# Rancilio Silvia overhaul



## sandyjmacdonald (May 19, 2018)

I've had my Silvia for a good 7 or 8 years now, and have replaced the shower screen and gasket a few times, but in the past year or so the iron frame had become really rusted, and I found a new replacement on eBay, so decided I was going to replace it at the same time as changing the gasket and shower screen.

I started last night at about 8pm by back-flushing and descaling, before I started tearing it all down. Replacing the frame basically entails dismantling the whole machine as far as unbolting the boiler from the frame, as well as the pump, then bolting everything back on again. It was pretty daunting, and I was really regretting doing it when the whole thing was dismantled, as I thought I might not get it back together again, but I got there in the end!

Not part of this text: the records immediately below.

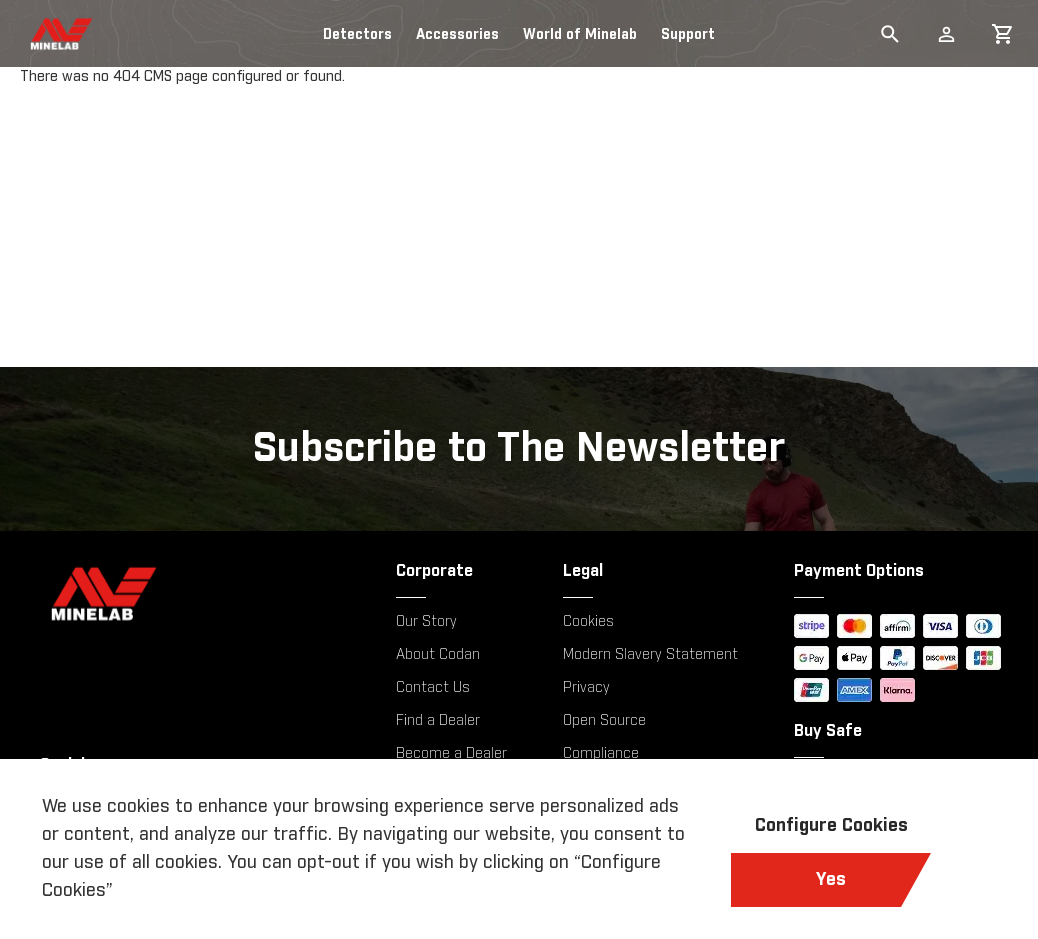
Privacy (586, 688)
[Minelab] (190, 593)
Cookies (588, 622)
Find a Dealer (438, 721)
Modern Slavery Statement (650, 655)
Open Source (604, 721)
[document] (519, 849)
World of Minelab (580, 35)
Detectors (357, 35)
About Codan (438, 655)
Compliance (601, 754)
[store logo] (43, 34)
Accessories (457, 35)
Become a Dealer (451, 754)
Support (688, 35)
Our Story (426, 622)
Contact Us (433, 688)
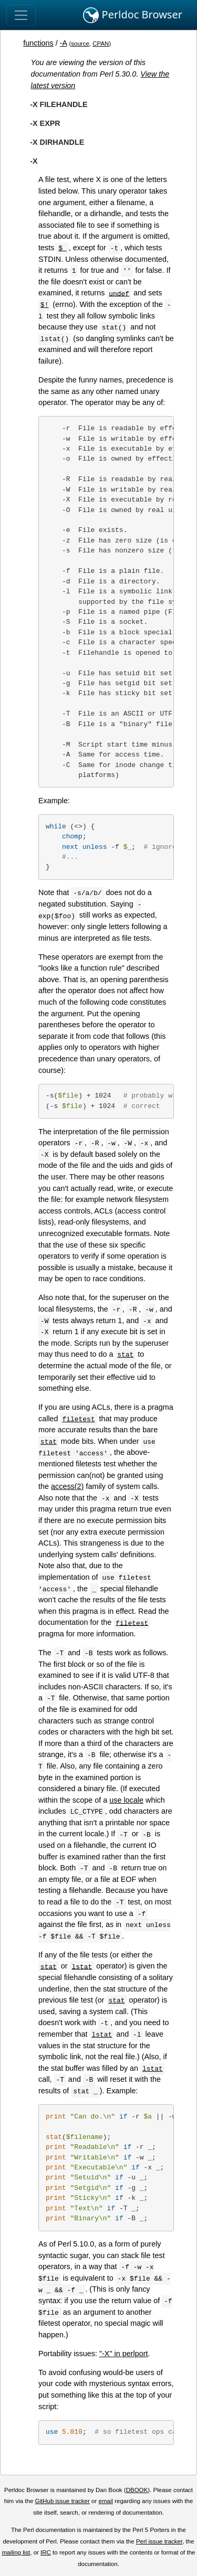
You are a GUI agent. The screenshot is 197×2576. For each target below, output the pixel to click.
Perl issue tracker (159, 2541)
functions (38, 43)
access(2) (67, 1486)
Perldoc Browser (132, 15)
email (105, 2501)
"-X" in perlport (123, 2353)
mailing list (16, 2552)
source (80, 43)
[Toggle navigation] (21, 15)
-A (63, 43)
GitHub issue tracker (62, 2501)
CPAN (100, 43)
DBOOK (137, 2490)
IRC (45, 2552)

I've also got a new bottomless portafilter which is working very nicely, and I'm going to replace that flaky chrome guard around the portafilter. Wondering whether to add a PID next too, now that I've gotten familiar with the inside of the machine. I'm hoping that doing this will give me another few years use from this workhorse of a machine. 



































*Save**Save*
​


----------



## Stanic (Dec 12, 2015)

Wow, good job









I'd recommend to get the Cafelat silicone group seal


----------



## sandyjmacdonald (May 19, 2018)

Thanks! It wasn't for the faint-hearted, for sure!


----------



## Stanic (Dec 12, 2015)

if you don't mind, here is a video of mine I made just before I sold her, some tips might be useful


----------



## sandyjmacdonald (May 19, 2018)

Stanic said:


> Wow, good job
> 
> 
> 
> ...


More fettling this evening, and I've fitted a new plastic shroud, Cafelat silicone gasket, and IMS competition shower screen with countersunk screw!


----------



## Stanic (Dec 12, 2015)

happy brewing


----------



## andyt2 (Jul 16, 2018)

Did you fit a PID? Would be interested to know if it improved results? Looks like a good job!


----------



## Carlob (Jun 29, 2020)

sandyjmacdonald said:


> More fettling this evening, and I've fitted a new plastic shroud, Cafelat silicone gasket, and IMS competition shower screen with countersunk screw!
> 
> View attachment 24416


 Well done in refurbishing your Silvia. I've just recently upgraded my shower screen too to the "IMS for Rancilio". I'm curious what kind of countersunk screw you used in this photo? I have a countersunk Philips screw for the flat screen mod that goes with the stock rancilio shower screen and it worked well because that screen is countersunk but not the IMS shower screen (one i got anyway). So when I use the same screw, it's not quite as flush and my OCD is kicking me because it's not perfectly flush on the IMS screen.


----------



## ahisee (Nov 2, 2021)

@sandyjmacdonald I'm picking up on an old thread here, I know but it might really help me to know how you dealt with the mains cable and other associated wires that pass through the frame? Did you just cut them and repair? Rob


----------